ZIRH ENTERS MEN’S FRAGRANCE
Byline: Matthew W. Evans
NEW YORK — Zirh is coming into its own as a well-rounded men’s prestige player, thanks to its first foray into the fragrance arena. Zirh, as the new scent is called, comes just three months after a sun care collection was added to Zirh’s existing skin care, shave and hair care businesses. The eponymous fragrance will launch in the brand’s full-distribution network of 450 department- and specialty-store doors next month.
Brian Robinson, executive vice president of Zirh, credits much of the brand’s proliferation to a financial infusion by Shiseido last year. That was when, as reported, the Tokyo-based cosmetics giant acquired a 58 percent stake in the company. “Our association with Shiseido has increased our credibility with retailers,” said Robinson. “A lot of buyers are more comfortable with the brand.”
When Robinson came aboard in 1998, three years after the line was originally launched, Zirh’s multimillion dollar national advertising budget was retrenched and a focus was put on building the brand store by store — “micromanaging it,” said Robinson. The strategy also called for increasing the number of stockkeeping units. It proved to be a winning formula, as sales have increased fivefold since then.

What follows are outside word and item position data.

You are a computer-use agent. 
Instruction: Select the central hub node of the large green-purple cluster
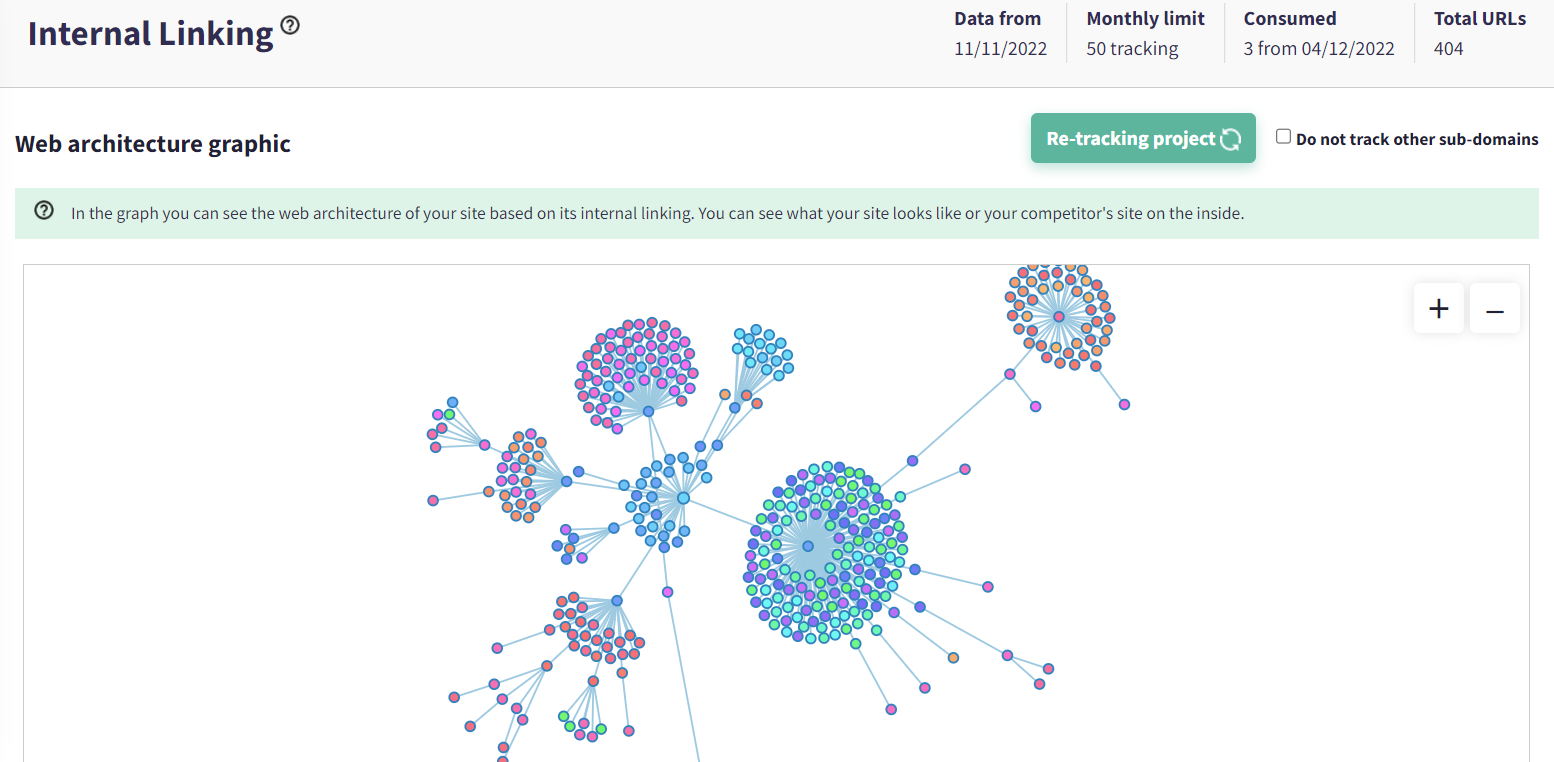808,546
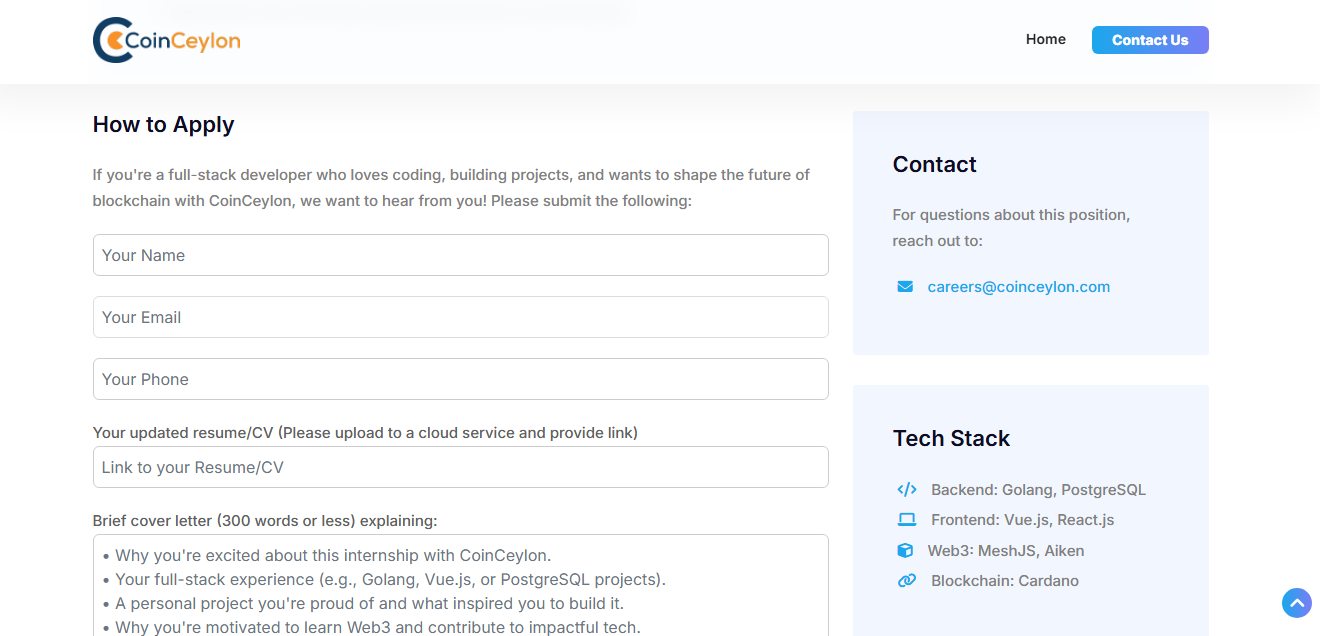Click the Tech Stack heading
This screenshot has height=636, width=1320.
tap(951, 439)
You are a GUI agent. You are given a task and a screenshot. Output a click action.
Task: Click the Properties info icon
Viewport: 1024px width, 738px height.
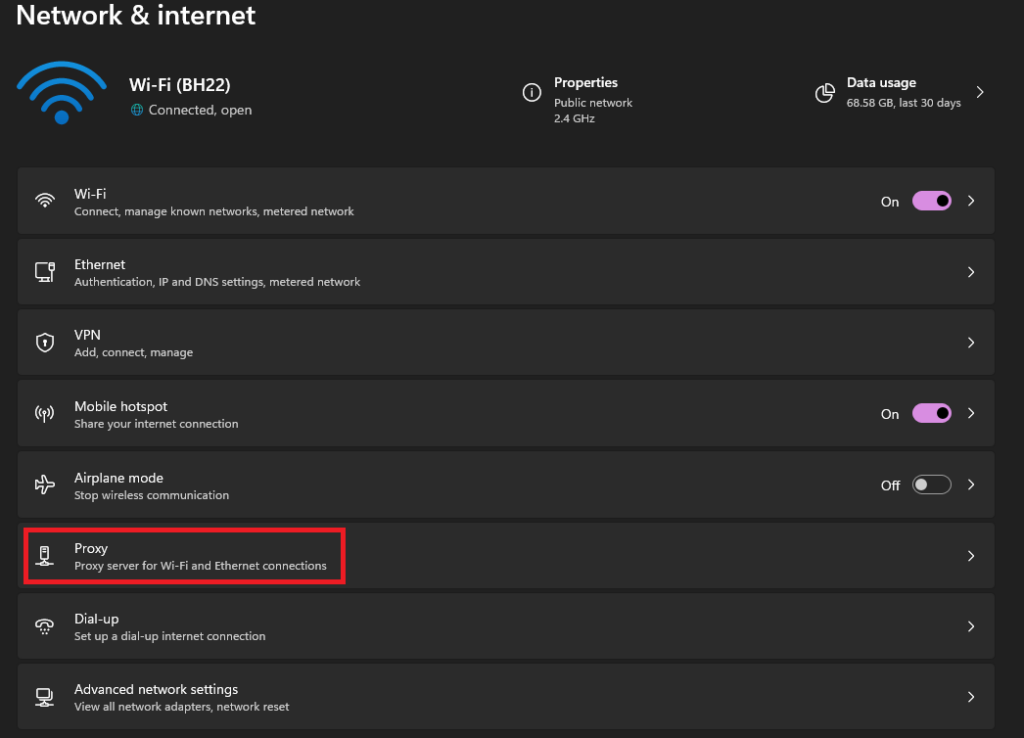tap(532, 93)
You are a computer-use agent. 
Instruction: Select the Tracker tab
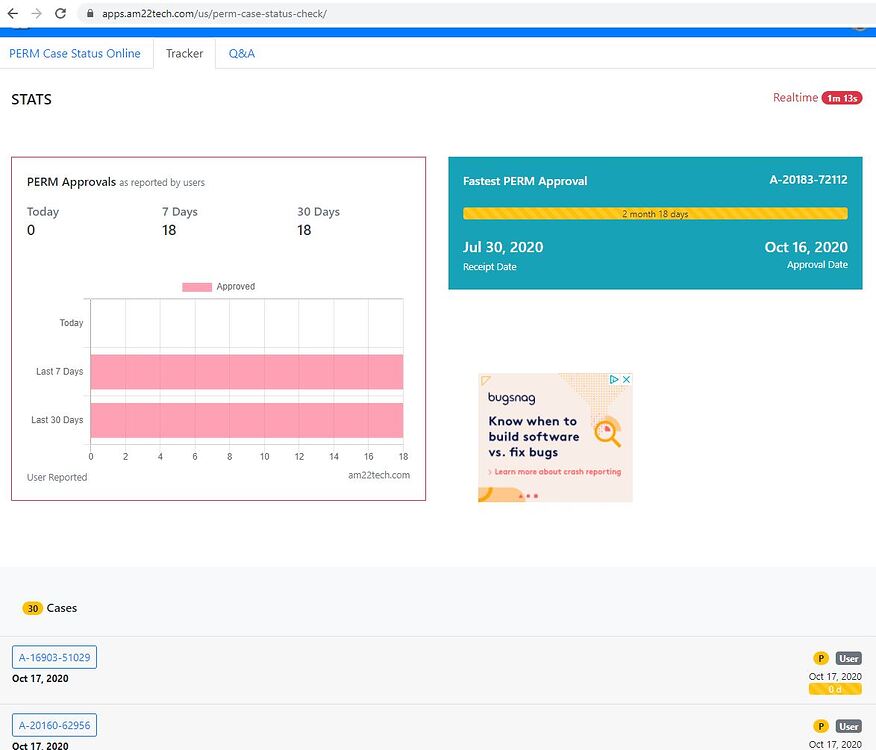[x=184, y=53]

Compared to selling fragrances to consumers, which involves “just spraying and going,” Robinson contends, selling treatment products is more difficult because men need explanations for things such as alpha-hydroxy acids. “A lot of men,” he said, “make decisions at the store level.” As a result, Zirh’s biggest cost today is its team of demonstrators.
Still, a multifaceted push that’s behind the new fragrance represents an advertising and promotional campaign not seen by the brand since its infancy, an initiative that industry sources estimate could reach the $2 million mark. This includes national print advertising in men’s magazines such as Details, FHM and Interview as well as 7.5 million scented retailer catalog blow-ins, both of which will appear in September. Also, a New York-based phone kiosk program and distribution of 1.5 million vial-on-card samples will begin next month. In-store support includes counter visuals and tester units.
Zirh, which was developed by Givaudan’s Delphine Lebeau, will come in two bottle sizes, a 4.2-oz. for $57.50 and a 2.5-oz. for $42.50. “We wanted a signature scent that’s wearable, saleable and nonthreatening,” said Robinson, who describes Zirh’s 25- to 35-year-old target customer in ways that range from “loyal, more affluent and educated” to “fashionable, trend-conscious and hip.”
The scent features topnotes of lime and green mandarin, middle notes of white cardamom and coriander and a dry-down of cedarwood and oak moss.
Two ancillaries, a 6.3-oz. fragranced body bar and a 2.5-oz. deodorant, both priced at $14.50, will launch along with the fragrance, which could ring up as much as $15 million in its first year on counter, sources said.